The July report from the court-appointed monitor put hard numbers on the gap. Of the 51 steps the judge ordered, the city had completed 21 — fewer than half — roughly two years on. Advocates noted the city had spent heavily on compliance efforts, audits, and the monitor itself while still leaving the core problems unresolved: families continued to wait on basics like timely payments and confirmation that services were actually being delivered.

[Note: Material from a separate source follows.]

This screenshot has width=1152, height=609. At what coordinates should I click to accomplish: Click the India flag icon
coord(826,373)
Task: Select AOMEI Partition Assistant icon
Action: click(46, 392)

That combination — significant spending, limited delivery — is the crux of advocates’ frustration. Money has gone into the machinery of compliance without translating into faster help for children.

The J.S.M. settlement

Running alongside the broader order is J.S.M. v. New York City Department of Education, a case focused on the timeliness of decisions in the special education hearing system. In April 2025, a federal court granted final approval of a settlement in J.S.M. meant to guarantee that city schoolchildren get the timely decisions they are legally entitled to.

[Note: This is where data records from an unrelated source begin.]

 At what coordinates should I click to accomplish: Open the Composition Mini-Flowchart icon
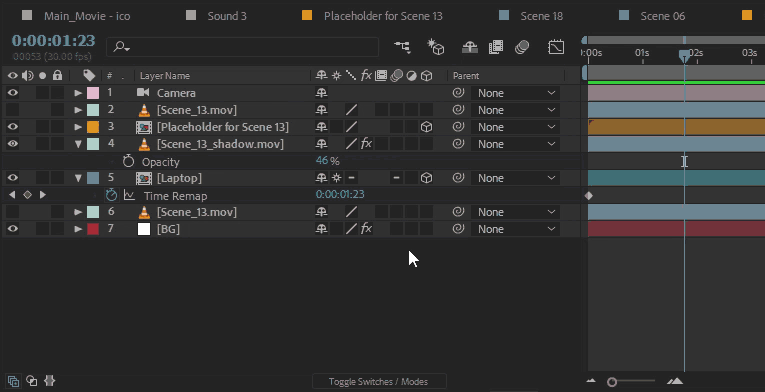403,47
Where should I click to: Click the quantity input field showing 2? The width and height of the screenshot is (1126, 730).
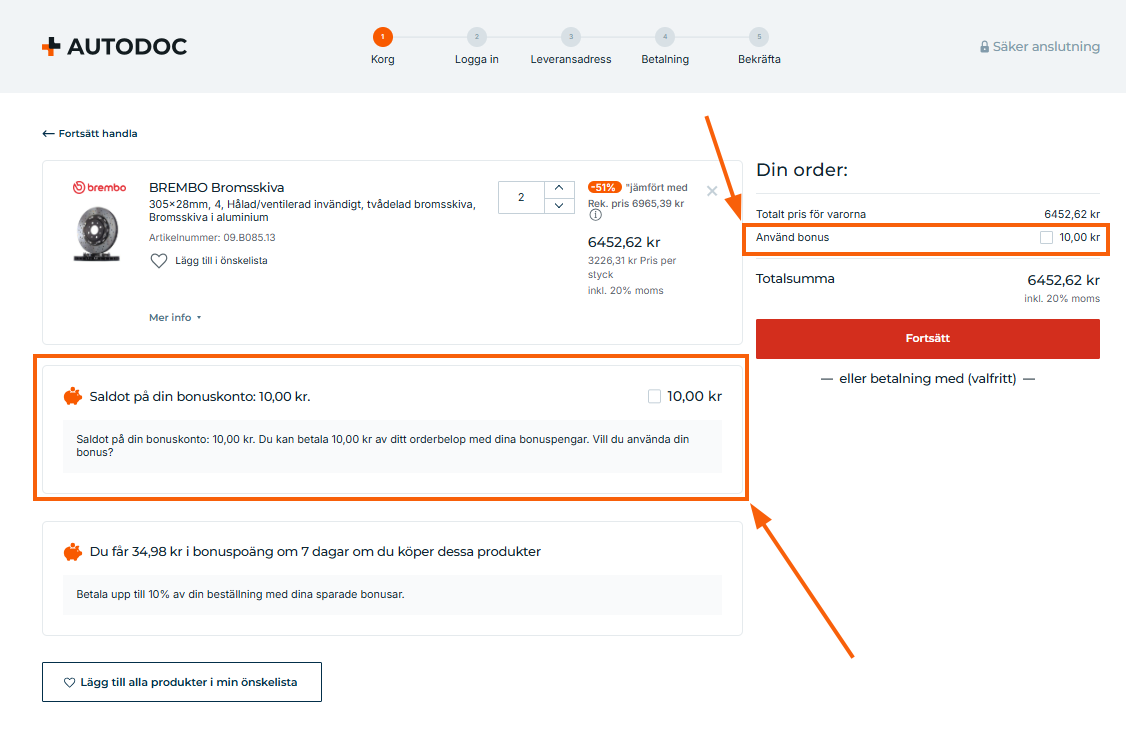coord(521,197)
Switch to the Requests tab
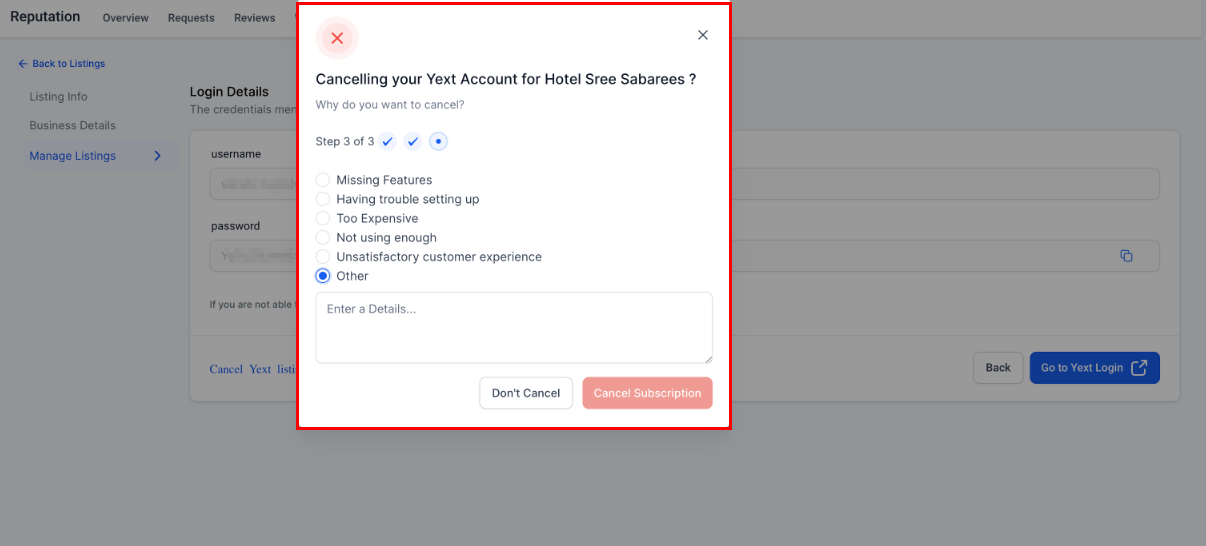Viewport: 1206px width, 546px height. 191,18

The two tracks address linked problems: J.S.M. targets how long it takes to get a decision, while the 2023 order targets how long it takes to implement and pay for services once a family wins. Both stem from a hearing system that advocacy groups have for years described as overwhelmed and slow.

Who is affected

The delays hit a wide range of families. Parents who place children in specialized private schools and seek tuition reimbursement, families awarded compensatory services after the city failed to provide them, and students owed therapies written into their IEPs all run through the same backlogged process. When the city is slow to pay or confirm services, the burden falls on parents — often those without the resources to front costs or hire lawyers — and on children who lose months of time-sensitive support.

The pressure ahead

The compliance findings land as a new mayoral administration takes the helm of the school system, inheriting a court order it did not author but must satisfy. Federal oversight does not lift until the city demonstrates real progress against the 51 steps, and the monitor’s reporting gives the court — and advocates — a running scorecard.

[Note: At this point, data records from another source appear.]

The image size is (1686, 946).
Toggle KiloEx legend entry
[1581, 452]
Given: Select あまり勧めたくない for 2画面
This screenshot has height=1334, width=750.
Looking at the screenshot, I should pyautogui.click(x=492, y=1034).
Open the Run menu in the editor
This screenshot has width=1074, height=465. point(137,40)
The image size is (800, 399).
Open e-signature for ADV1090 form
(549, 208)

For families, the practical stakes are simpler than the litigation: a child owed speech therapy or a specialized placement needs it now, not after another round of audits. The next monitor’s report will show whether the city can close the gap between what it has spent and what families have actually received.

Verification

Frequently Asked Questions

What is the special education court order about?
In 2023 a federal judge ordered NYC's Education Department to make 51 reforms to more quickly deliver special education services and payments to families who win disputes through administrative hearings. Many families had waited months or years for services they were legally awarded.
How much of the order has the city completed?
According to a July 2025 report from a court-appointed monitor, the city had implemented 21 of the 51 required steps — less than half — about two years after the order.
What is J.S.M. v. NYC DOE?
A related case in which a federal court granted final approval of a settlement in April 2025 aimed at guaranteeing that NYC schoolchildren receive timely decisions on the special education services they are entitled to.
Why does the delay matter?
Special education services like therapy, tutoring, and specialized placements are time-sensitive. When the city is slow to implement or pay for services families won, children go without support they are legally owed, often for months or years.